La question des aides au secteur aérien donne lieu à des affrontements politiques
La question des aides au secteur aérien donne lieu à des affrontements politiques / 19h30 / 1 min. / le 4 mai 2020
De retour aux affaires pour avaliser et adapter les décisions prises par le Conseil fédéral depuis le début de la crise sanitaire, les Chambres fédérales ont multiplié les votes lundi, adoptant notamment des aides au secteur aérien, aux PME, aux médias et aux crèches.

Les crédits urgents acceptés au National

Toute la journée, le Conseil national a passé en revue le supplément au budget 2020 demandé par le Conseil fédéral pour faire face au Covid-19. En soirée, il a donné son feu vert aux crédits urgents de 57 milliards de francs. Le dossier passe désormais au Conseil des Etats qui s'y attaquera mardi. Les sénateurs ont pour leur part adopté des aides aux médias et à l'armée, dossiers qui seront examinés ultérieurement au National.

A la Chambre basse, si les prêts aux PME et les crédits pour les assurances chômage et perte de gain ont passé la rampe facilement, l'aide au transport aérien a été discutée.

Jamais le Parlement n'avait eu à se prononcer sur un montant aussi élevé. Ces crédits représentent 84% des dépenses totales de la Confédération en 2019, a expliqué Olivier Feller (PLR/VD) au nom de la commission. Dans l'ensemble, les mesures prises par le Conseil fédéral se justifient, à l'aune de la situation extraordinaire.

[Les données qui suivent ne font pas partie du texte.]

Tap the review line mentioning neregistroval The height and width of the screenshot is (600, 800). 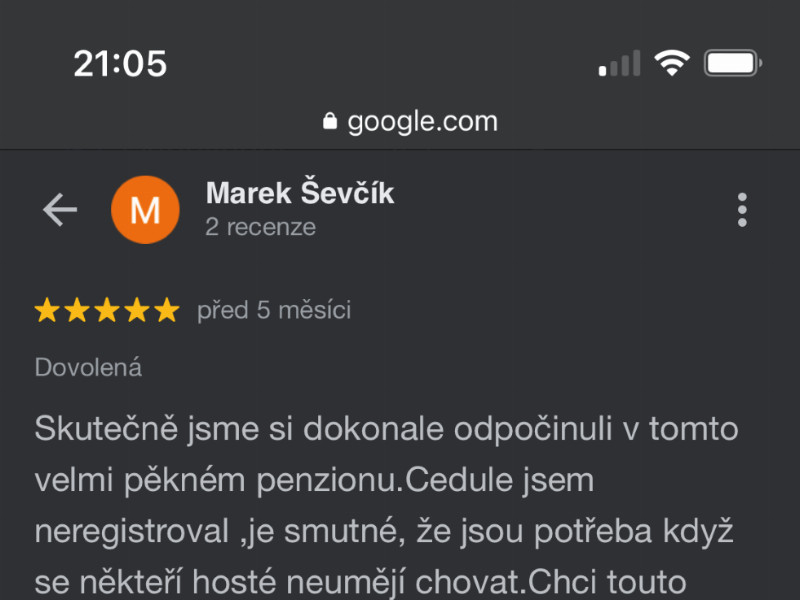[384, 531]
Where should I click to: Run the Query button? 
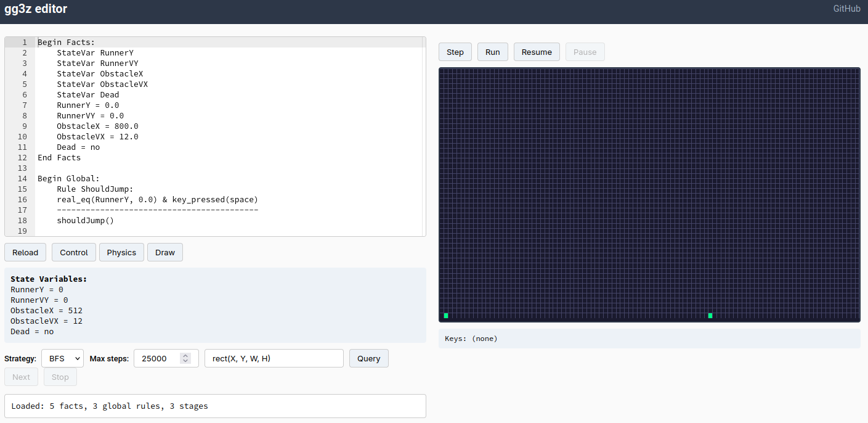point(368,358)
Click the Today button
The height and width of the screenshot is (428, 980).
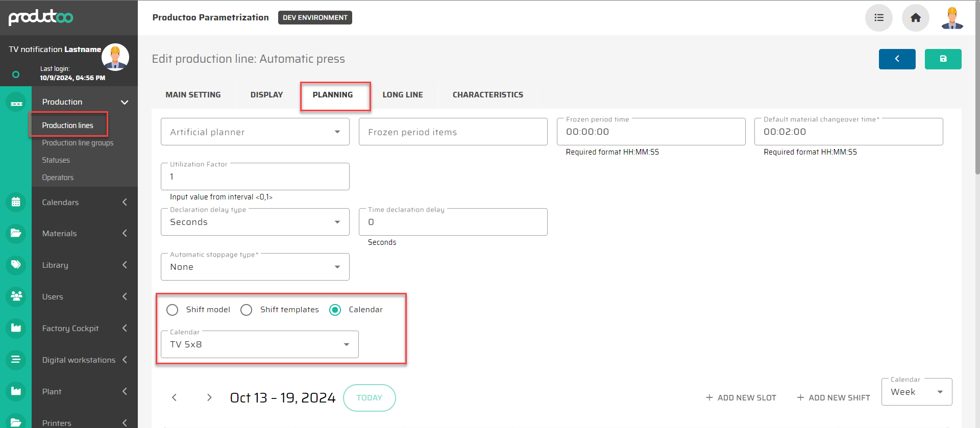pyautogui.click(x=369, y=398)
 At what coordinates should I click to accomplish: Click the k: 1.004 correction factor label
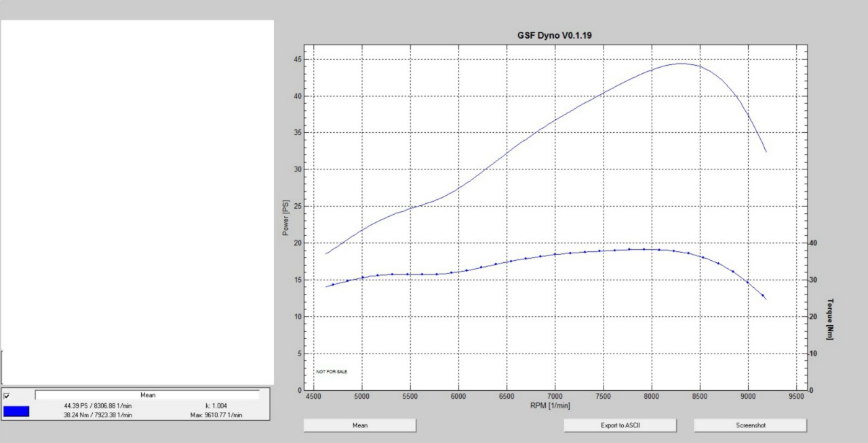pyautogui.click(x=216, y=406)
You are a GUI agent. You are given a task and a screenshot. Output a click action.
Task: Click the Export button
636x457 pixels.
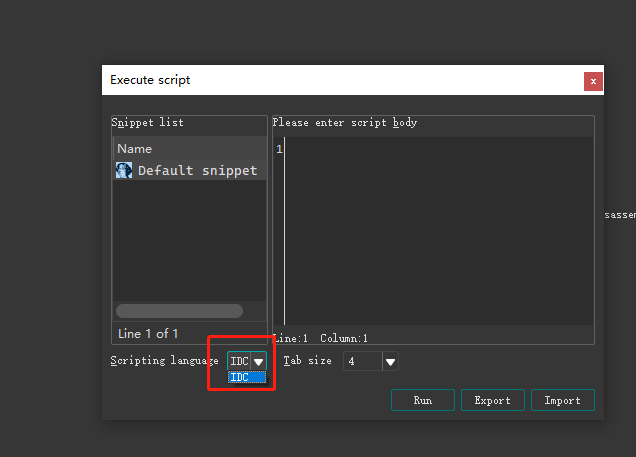point(492,400)
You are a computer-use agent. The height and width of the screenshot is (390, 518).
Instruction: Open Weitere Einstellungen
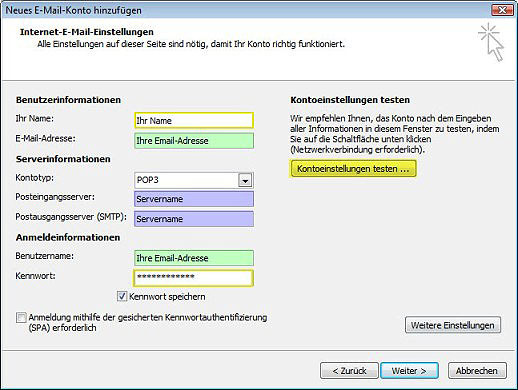453,325
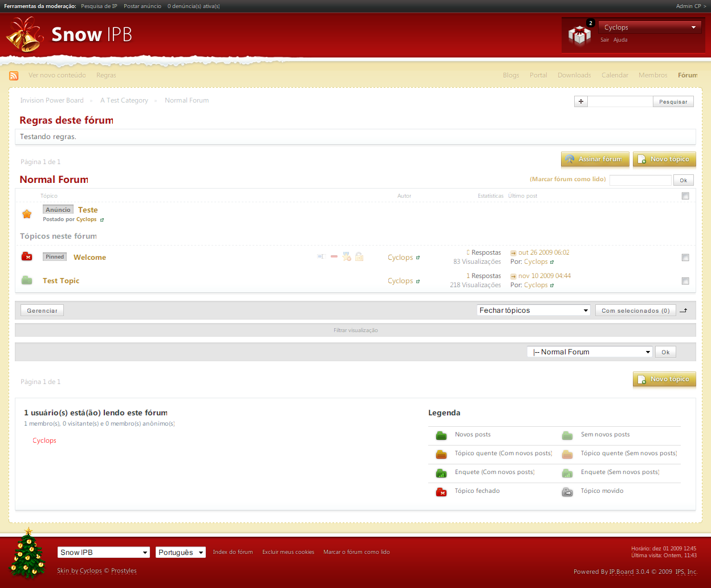Open the gift box notifications icon
711x588 pixels.
(579, 35)
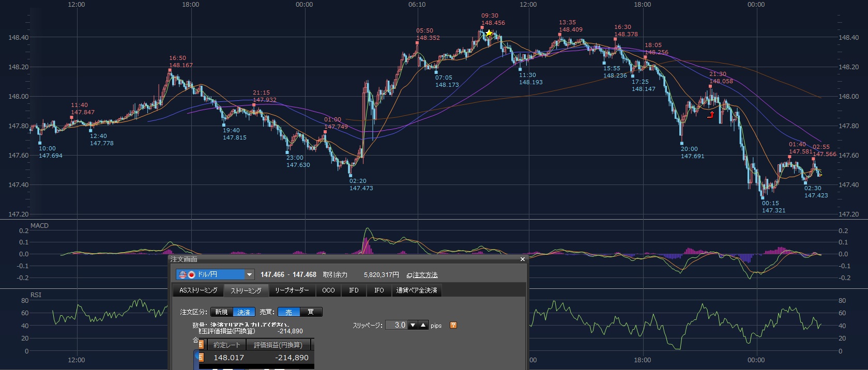Click the 評価損益(円換算) column header
The image size is (868, 370).
click(x=278, y=345)
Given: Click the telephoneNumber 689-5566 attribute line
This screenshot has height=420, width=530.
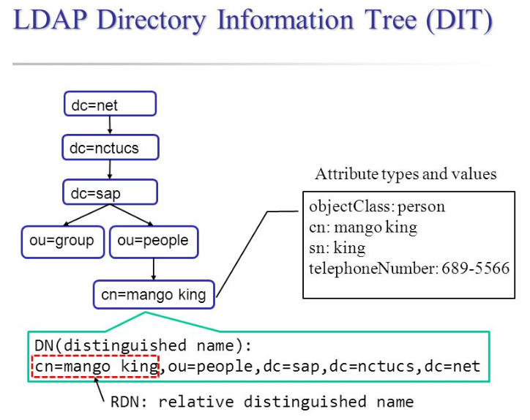Looking at the screenshot, I should coord(409,269).
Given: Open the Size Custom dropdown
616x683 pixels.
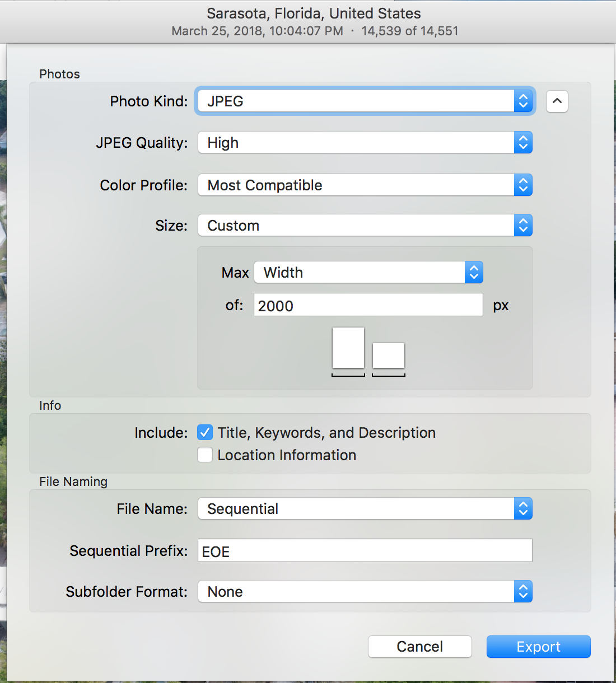Looking at the screenshot, I should click(365, 226).
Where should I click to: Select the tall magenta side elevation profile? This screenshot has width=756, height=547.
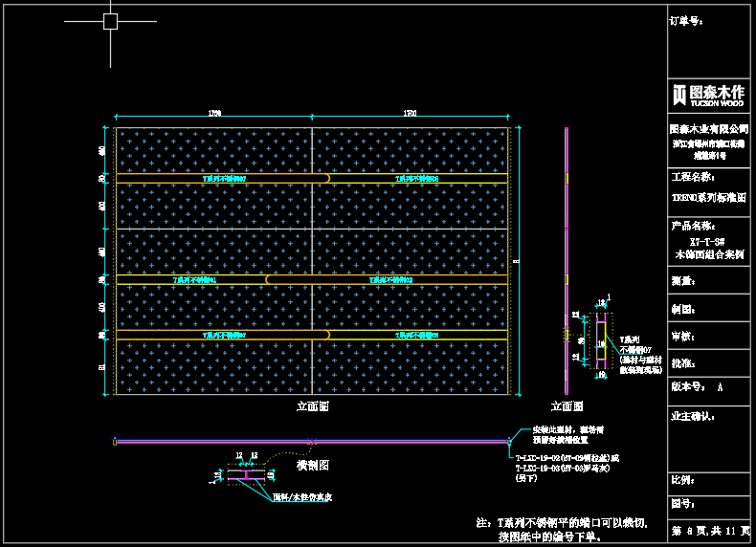[x=567, y=258]
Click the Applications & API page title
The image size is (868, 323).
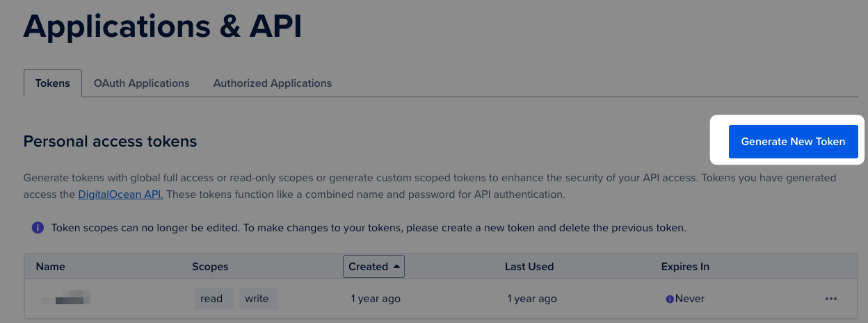coord(163,26)
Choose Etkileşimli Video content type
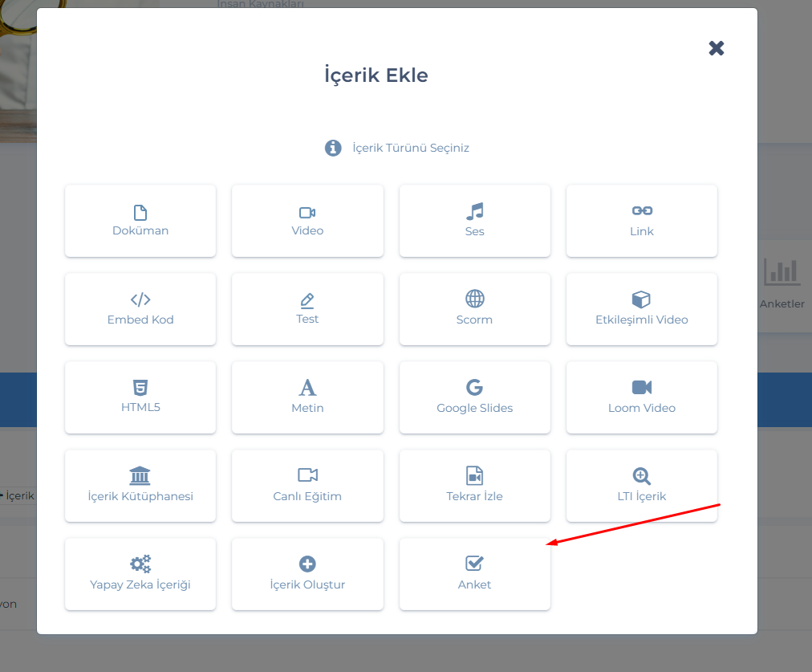The height and width of the screenshot is (672, 812). [642, 309]
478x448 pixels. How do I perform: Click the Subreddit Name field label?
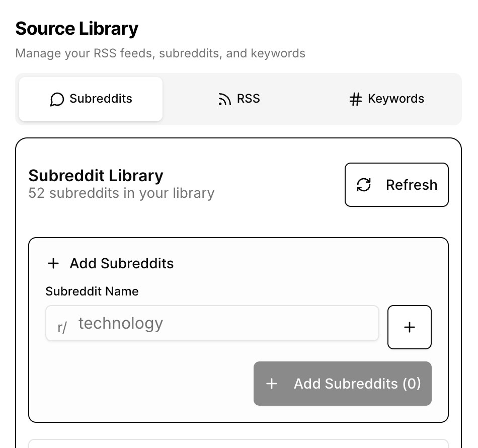tap(92, 291)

Siégeant extra-muros dans les halles de Bernexpo, mesures de protection contre le coronavirus obligent, les Chambres fédérales doivent se prononcer sur plusieurs crédits, même si la Délégation des finances a déjà donné son feu vert à une grande partie d'entre eux.

Un tel train de mesures est "exceptionnel", a déclaré le ministre des Finances Ueli Maurer. Et il ne s'agit que d'un début; cette crise va occuper le Parlement encore longtemps. A fin 2020, le déficit de la Confédération pourrait atteindre de 30 à 50 milliards de francs.

Aide au secteur aérien

Le National a accepté par 116 voix contre 77 les garanties bancaires de 1,275 milliard de francs pour Swiss et Edelweiss. Les conditions auxquelles les compagnies aériennes devraient être soumises pour obtenir ces crédits ont été longuement débattues. Outre le soutien à Swiss et Edelweiss, le Conseil fédéral sollicite aussi un crédit d'engagement de 600 millions pour les entreprises connexes travaillant sur les aéroports nationaux.

Les conditions posées par le Conseil fédéral pour cette aide ont été considérées comme insuffisantes par le camp rose-vert. Le gouvernement propose qu'aucun dividende ne puisse être versé et que les fonds garantis par la Confédération ne soient utilisés que pour les infrastructures suisses. C'est un "bon compromis vu l'importance du secteur aérien pour l'économie suisse", a estimé le ministre des finances Ueli Maurer. "L'argent ne sera pas dépensé à l'étranger", a-t-il rassuré.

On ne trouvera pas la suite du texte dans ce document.